BEA administration on renal SOD activity. As can be observed, no significant differences in SOD activity were found between renal cortex and papilla from control rats. BEA induced a marked decrease in papillary SOD activity at 15 h and at 24 h after treatment (p <0.001), whereas that of the renal cortex SOD activity was significantly increased at 15 h (p <0.001) and comparable to control values at 24 h. Renal catalase activity in control animals was significantly higher in cortex than papilla. The activity of cortical catalase was not modified 1.5 h after BEA treatment, being significantly lower than basal values at 15 and 24 h. In papillary tissue, an early decrease in catalase activity was observed 1.5 h after BEA administration, with a higher diminution being elicited at 24 h. Maximal decreasing effects in catalase activity in cortex and papilla at 24 h after BEA treatment were 30% and 70%, respectively. Basal activity of GSH-Px was significantly higher (p <0.001) in cortex than in papilla. GSH-Px was diminished by 44% and 77% in cortex and papilla, respectively (p <0.001), 15 h after BEA administration, an effect that persisted in the renal papilla at 24 h, whereas that in the cortex was recovered to control values.

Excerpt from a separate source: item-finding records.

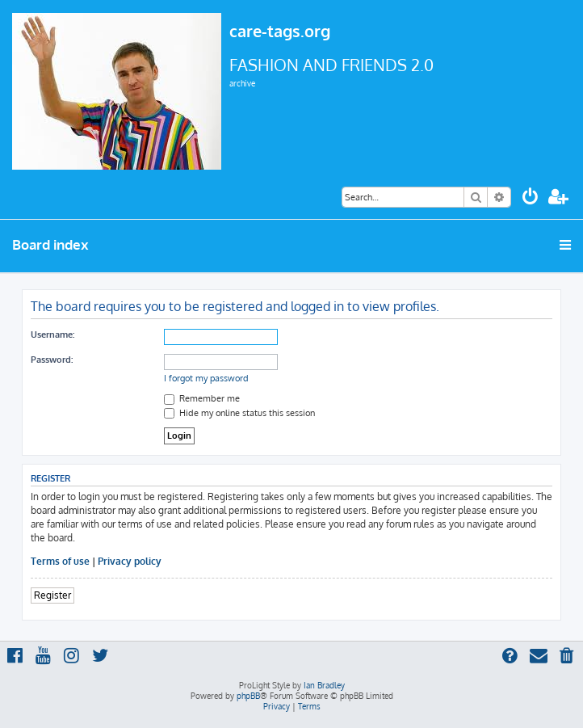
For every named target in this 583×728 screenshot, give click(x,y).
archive (242, 83)
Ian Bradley (324, 685)
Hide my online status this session (239, 413)
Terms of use (60, 561)
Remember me (202, 398)
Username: (52, 335)
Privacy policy (129, 561)
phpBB (248, 696)
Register (52, 595)
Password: (52, 360)
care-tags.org (279, 31)
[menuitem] (531, 198)
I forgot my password (206, 378)
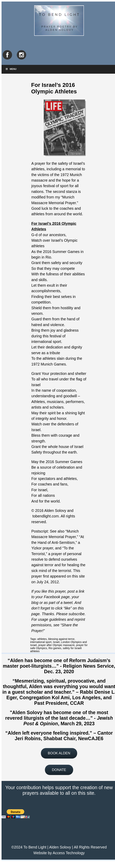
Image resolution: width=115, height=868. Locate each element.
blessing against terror (61, 639)
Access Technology (69, 853)
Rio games (55, 648)
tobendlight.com (45, 516)
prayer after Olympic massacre (56, 645)
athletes (42, 639)
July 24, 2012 (48, 582)
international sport (41, 642)
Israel (56, 642)
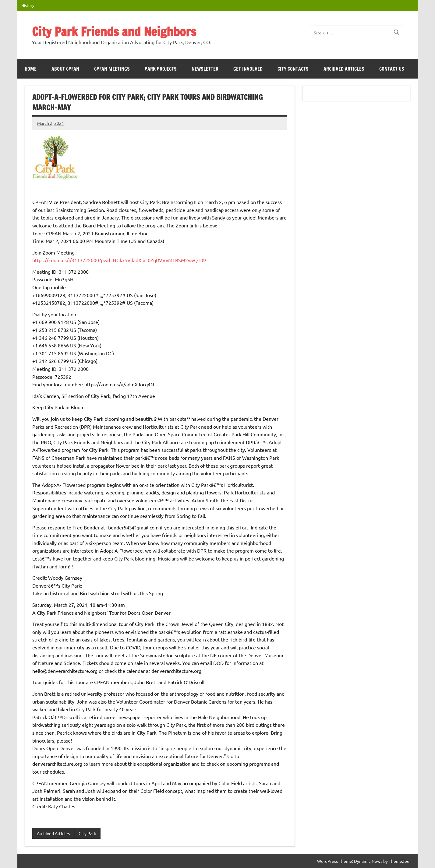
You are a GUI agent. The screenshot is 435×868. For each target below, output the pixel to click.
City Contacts (293, 69)
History (28, 5)
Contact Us (392, 69)
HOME (30, 69)
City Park (87, 833)
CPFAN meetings (112, 69)
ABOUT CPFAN (65, 69)
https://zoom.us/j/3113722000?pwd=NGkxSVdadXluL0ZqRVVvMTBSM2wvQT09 (119, 260)
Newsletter (205, 69)
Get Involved (248, 69)
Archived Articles (344, 69)
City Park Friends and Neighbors (114, 31)
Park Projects (161, 69)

The basal content of NPSH in renal papilla was about 50% of that found in the cortex. BEA significantly decreased cortical NPSH levels by 20% at 1.5–6 h after treatment, which was comparable to control values at 15 and 24 h. In the papilla, NPSH depletion (27%) was observed only at 6 and 15 h after BEA intoxication. Basal values of MDA production in renal papilla were 22% (p <0.01) of those in the cortex. Following BEA administration, papillary MDA formation increased by 2.9-fold at 1.5 h, dropped to control values at 6 h, and was diminished below basal levels at 24 h. In renal cortex, a significant increase in MDA formation was observed only at 24 h after BEA treatment.